If you are paying for your employees’ private fuel then there are some significant savings that you can make.
With BIK fuel, you have to pay for the fuel in the first place, then the driver pays high Benefit In Kind tax on it and then you pay 13.2% Class 1A National Insurance Contributions on the driver’s tax.
Unless the employee has very high private mileage, the only winner is usually the Treasury. This is because they will normally be paying more in BIK tax than they would if they just paid for the fuel outright.
By strategically withdrawing this benefit from your employees both you and your employees could be better off.
How TMC can help
Withdrawing what is often perceived as a popular benefit can be difficult to do as employees may think they are losing out.
The key is to successfully communicate the financial benefits to employees individually as to why they would be better off without it.

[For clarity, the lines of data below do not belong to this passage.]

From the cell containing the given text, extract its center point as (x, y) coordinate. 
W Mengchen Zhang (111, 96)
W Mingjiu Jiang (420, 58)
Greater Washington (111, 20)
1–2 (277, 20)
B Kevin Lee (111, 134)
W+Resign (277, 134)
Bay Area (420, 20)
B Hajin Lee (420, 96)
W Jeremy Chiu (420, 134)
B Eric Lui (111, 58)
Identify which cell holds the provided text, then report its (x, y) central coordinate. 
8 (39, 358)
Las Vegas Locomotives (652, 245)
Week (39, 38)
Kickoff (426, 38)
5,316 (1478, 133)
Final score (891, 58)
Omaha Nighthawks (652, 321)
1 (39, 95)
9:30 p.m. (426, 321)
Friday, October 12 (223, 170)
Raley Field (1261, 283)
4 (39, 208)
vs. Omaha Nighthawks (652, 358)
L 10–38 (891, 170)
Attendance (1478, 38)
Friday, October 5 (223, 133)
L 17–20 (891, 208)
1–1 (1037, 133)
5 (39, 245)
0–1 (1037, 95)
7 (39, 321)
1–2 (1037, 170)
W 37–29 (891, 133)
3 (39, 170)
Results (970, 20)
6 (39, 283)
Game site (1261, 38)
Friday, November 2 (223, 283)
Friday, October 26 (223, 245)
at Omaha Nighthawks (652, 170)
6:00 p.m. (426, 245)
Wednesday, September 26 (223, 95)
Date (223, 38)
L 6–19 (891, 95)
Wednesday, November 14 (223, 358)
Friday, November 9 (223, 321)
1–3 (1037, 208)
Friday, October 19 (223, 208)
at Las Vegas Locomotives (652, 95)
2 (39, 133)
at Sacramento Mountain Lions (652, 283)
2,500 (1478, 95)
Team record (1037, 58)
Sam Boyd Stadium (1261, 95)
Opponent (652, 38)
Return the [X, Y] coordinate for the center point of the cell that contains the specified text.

This is where TMC come in.
By using our mileage auditing capabilities we are able to consolidate the trip and mileage data on every driver within your organisation then reconcile it against the BIK tax calculations in order to calculate whether employees would be better off paying for fuel outright instead of paying high BIK tax. This is converted into a tailored statement for each employee.
Obviously, the data then enables you to present a compelling case which will result in an overall saving to both the business and your employees.
Managing costs is always the no 1 challenge for all commercial fleet managers. But, by following our three resolutions above you will be in a position to significantly drive down your costs in 2016.